If it’s true that past is prologue, then Washington, D.C., should have been prepared for Donna Brazile. At 9 years old, she helped elect a mayor in Kenner, Louisiana, who said he’d build a playground in her neighborhood; she hasn’t gotten off the political train since. This 44-year-old sister made history as the first African-American woman to manage a presidential campaign, when she ran Al Gore’s in 2000. Today she heads the Democratic Party’s Voting Rights Institute; has started her own political-consulting firm, Brazile & Associates; and has written a memoir, Cooking With Grease: Stirring the Pots in American Politics (Simon & Schuster). I think Black women should really force the candidates to come into our communities and hold debates, forums and town-hall meetings, and speak to our key areas of concern: the economy, education and health care. Since Bush has been in office, African-American women have fallen behind in terms of income and wages. The numbers of us who are entering college and the numbers of us who have health insurance have also declined.
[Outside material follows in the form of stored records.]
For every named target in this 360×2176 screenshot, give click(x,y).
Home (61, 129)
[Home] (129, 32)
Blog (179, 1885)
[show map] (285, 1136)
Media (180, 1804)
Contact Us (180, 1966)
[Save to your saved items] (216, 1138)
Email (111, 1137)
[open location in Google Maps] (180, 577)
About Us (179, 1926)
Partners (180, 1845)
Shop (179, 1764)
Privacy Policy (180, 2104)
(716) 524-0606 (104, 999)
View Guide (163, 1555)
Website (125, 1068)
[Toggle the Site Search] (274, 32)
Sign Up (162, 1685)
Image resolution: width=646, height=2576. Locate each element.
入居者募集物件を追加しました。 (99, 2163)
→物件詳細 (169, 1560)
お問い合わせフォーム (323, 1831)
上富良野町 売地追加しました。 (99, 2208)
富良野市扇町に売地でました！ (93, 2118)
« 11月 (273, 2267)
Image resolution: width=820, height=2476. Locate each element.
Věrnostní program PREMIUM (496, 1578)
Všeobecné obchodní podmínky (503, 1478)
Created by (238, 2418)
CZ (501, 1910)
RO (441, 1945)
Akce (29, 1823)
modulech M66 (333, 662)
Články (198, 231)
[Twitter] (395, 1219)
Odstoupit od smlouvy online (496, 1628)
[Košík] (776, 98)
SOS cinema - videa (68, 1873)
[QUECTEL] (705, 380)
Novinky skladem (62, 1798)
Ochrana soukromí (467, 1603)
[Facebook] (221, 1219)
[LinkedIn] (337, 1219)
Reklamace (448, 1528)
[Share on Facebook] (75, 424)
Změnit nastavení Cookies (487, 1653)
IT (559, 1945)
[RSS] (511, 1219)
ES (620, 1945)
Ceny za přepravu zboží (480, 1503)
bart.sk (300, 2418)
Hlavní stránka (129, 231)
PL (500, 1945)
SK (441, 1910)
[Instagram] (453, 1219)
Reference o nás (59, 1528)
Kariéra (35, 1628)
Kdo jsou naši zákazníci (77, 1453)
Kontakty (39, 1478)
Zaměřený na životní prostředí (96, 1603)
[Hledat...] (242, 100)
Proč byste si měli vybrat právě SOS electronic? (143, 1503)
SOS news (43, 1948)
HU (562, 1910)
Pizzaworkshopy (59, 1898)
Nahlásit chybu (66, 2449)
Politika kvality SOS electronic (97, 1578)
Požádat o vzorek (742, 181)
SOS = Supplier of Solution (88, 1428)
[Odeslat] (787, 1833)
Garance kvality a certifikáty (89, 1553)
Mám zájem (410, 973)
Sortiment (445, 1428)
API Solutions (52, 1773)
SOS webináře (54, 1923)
Candidates need to address us directly about these issues, and they need to do it in our neighborhoods. But the presidential election isn’t the only one occurring this year. There are other races we should be concerned with, including 34 senatorial, 435 congressional and 11 gubernatorial races in states where Black women-if we decide to get involved-can make the difference.
In order to beat George Bush, the Democratic Party not only has to reach out to the base, but it also has to enlarge it. The party needs to reengage nonvoters. And we can’t just focus on the traditional battleground states. We must find some states in the South where African-Americans can help put Democrats over the top, like Tennessee and Arkansas. Even when the stakes are high, we tend not to vote because we feel disconnected and disinherited. People believe they have no input, and they think politics doesn’t matter in their lives.
Politics should become as accessible to everyone as going to church, going to work, going to the bowling alley. Civic education and civic responsibility should be taught in elementary school. We should have information everywhere that people gather. I’m working with Exxon and a number of other companies to try to get them to put a little note saying, Are you registered to vote? at every gas station. We’re trying to encourage Safeway and all the grocery stores to do something similar, so that when people walk into a supermarket or buy gas, they can find out how to get registered and how to get involved.
As Al Gore’s campaign manager, I helped bring people who had never been involved in politics into the electoral process. I made a decision to put Blacks and Latinos in key positions of power in every state: New York, Michigan and Florida all had Black state directors. We would not have been close in those states had we not known people who could go out and meet voters where they live, play and pray.
If I had to sum up my message on a bumper sticker, it would say, Respect the vote. Respect the right of every American to vote.